If there was a time when the Brits would have turned their nose up at some princely, priestly-looking Italian aesthete coming in to appropriate their culture, those days are long gone. After the show, which drew on holy British trademarks from Sherlock Holmes’ deerstalker to the Spice Girls’ platform boot, they were in heaven – which was appropriate considering the frames of their Royal Peculiar. If Pavarotti had performed The Beatles’ greatest hits at Buckingham Palace, Italy couldn’t have done a better job at pleasing the notoriously unimpressed Brits. Even when punk elements such as tartan kilts and studded jackets were given Michele’s Renaissance-street-style treatment, it never seemed forced or clichéd – at least no more than we already like to be in England. (Tally ho, chap.) The secret to Michele’s diplomacy? He fearlessly said English aesthetics aren’t the sole property of the Crown. “It’s something that belongs a lot to me, too. That’s why I decided to show in London. It’s the kind of place that’s always inspired me, and I think a lot of designers. London is not the kind of fashionable place that’s ‘the place for fashion.’ It’s a place where you can see what happens between the people in the streets. And this is really fashionable.”

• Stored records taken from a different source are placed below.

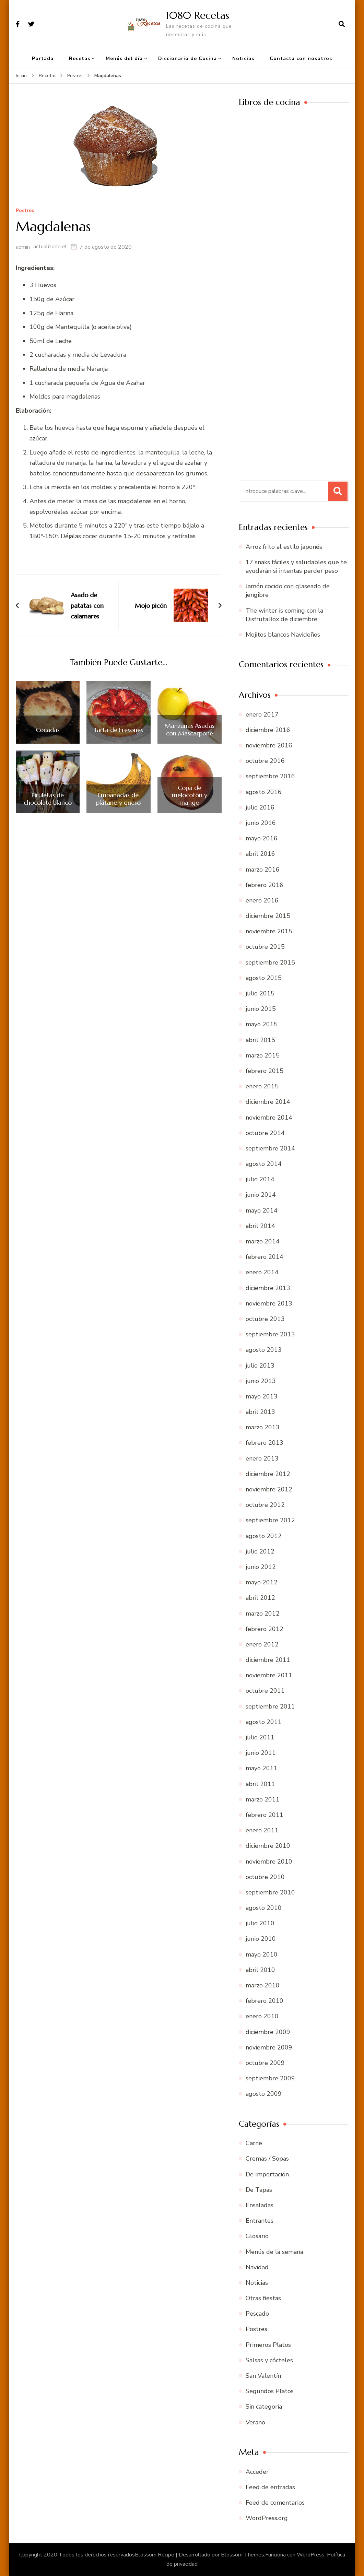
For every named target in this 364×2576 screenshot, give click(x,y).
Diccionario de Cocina (187, 58)
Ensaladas (259, 2205)
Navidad (257, 2267)
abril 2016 (260, 854)
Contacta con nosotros (301, 58)
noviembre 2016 (269, 745)
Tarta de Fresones (118, 730)
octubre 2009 (265, 2063)
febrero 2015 (264, 1071)
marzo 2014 (263, 1241)
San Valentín (263, 2376)
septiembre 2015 (270, 962)
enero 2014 (262, 1272)
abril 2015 (260, 1040)
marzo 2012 (263, 1613)
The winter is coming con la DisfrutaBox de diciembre (284, 614)
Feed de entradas (270, 2487)
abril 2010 (260, 1970)
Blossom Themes (242, 2555)
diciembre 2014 (268, 1102)
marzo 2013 (263, 1427)
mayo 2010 (262, 1954)
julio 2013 (260, 1365)
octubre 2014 (265, 1133)
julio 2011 (260, 1737)
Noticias (243, 58)
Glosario (257, 2236)
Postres (25, 210)
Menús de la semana (274, 2252)
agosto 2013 (264, 1350)
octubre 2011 (265, 1691)
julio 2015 (260, 993)
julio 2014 (260, 1179)
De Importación (267, 2174)
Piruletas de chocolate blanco (48, 798)
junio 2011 (261, 1753)
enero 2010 (262, 2016)
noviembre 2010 (269, 1861)
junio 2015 (261, 1009)
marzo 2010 (263, 1985)
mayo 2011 (262, 1768)
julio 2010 (260, 1923)
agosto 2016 (264, 792)
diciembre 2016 (268, 730)
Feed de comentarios (275, 2502)
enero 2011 (262, 1830)
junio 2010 (261, 1939)
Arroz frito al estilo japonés (284, 547)
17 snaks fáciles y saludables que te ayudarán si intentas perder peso (296, 566)
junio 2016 (261, 823)
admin (23, 247)
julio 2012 (260, 1551)
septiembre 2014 (270, 1148)
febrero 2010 (264, 2001)
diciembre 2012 (268, 1474)
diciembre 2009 (268, 2032)
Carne (254, 2143)
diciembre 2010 (268, 1846)
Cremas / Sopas (267, 2158)
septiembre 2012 (270, 1520)
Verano (255, 2422)
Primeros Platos (268, 2345)
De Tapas (259, 2190)
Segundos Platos (270, 2391)
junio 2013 (261, 1381)
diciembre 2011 (268, 1660)
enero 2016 (262, 900)
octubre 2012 (265, 1505)
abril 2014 (260, 1226)
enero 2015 (262, 1086)
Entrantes (259, 2221)
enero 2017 (262, 714)
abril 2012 (260, 1598)
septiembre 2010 (270, 1892)
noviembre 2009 (269, 2047)
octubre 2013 (265, 1319)
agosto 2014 (264, 1164)
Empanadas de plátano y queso (118, 798)
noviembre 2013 (269, 1303)
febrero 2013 (264, 1443)
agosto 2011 (264, 1722)
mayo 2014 (262, 1210)
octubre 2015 (265, 947)
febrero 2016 (264, 885)
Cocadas (48, 730)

He first came to London at age 17, in the late 80s. “All the little tribes that walked around the city: punk and new punk and old people from the beat generation. I thought it was the place I wanted to live.” Since he took the helm at Gucci less than two years ago and reclaimed international glory for the Italian mega house, his take on Italian fashion has been uncannily British. In many ways, this cruise collection was his usual approach turned on its head: instead of seeing Italian aesthetics through an experimental London looking glass, Michele did it the other way around. “I mix and match things that belong to different souls. It’s something very inspiring. It belongs a lot to fashion, because fashion is about a big comical experiment. And they,” he said, referring to the English, “they are really good. That’s why I love it.” In a strange turn of events, the London fashion scene we hailed as the industry’s most experimental not long ago has now come to a point of commercial gentrification so strong that a Gucci interpretation of Great Britishness delights us as much as when our countrymen Meadham Kirchhoff did the same thing years ago. In that sense, Michele was tapping into something British-ly magical that you don’t find anywhere else on the planet.
“It’s something that belongs to the past and the contemporary,” he said. “The English have this. I always say that you can find a punk who has his cup of tea. I think it’s something we have to preserve forever.” For Michele, preservation seems to be second nature. He works within the frames of an aesthetic so defined that those fashion spectators – forever hungry for the new – sometimes can’t see the forest for the trees. But while Michele already flexed his culturally applicable muscle in his spring/summer 16 women’s collection, partly inspired by Berlin in the 70s, this cruise collection seemed to open the eyes of those who had yet to see how much his work changes from collection to collection. His overwhelmingly speedy success over the past year isn’t the effect of hype or a one-trick pony, but the product of an experienced designer, who must have been preparing for this moment for his entire career. The handwriting of Alessandro Michele is, in essence, timeless because it encompasses so grand a historical time span in itself. And in that sense, it’s some of the most culturally adaptable fashion we’ve got right now – as demonstrated on Thursday afternoon in Westminster Abbey. “Sweet dreams are made of this,” Annie Lennox serenaded him from across her piano at the Gucci party in the evening. You’d be inclined to agree.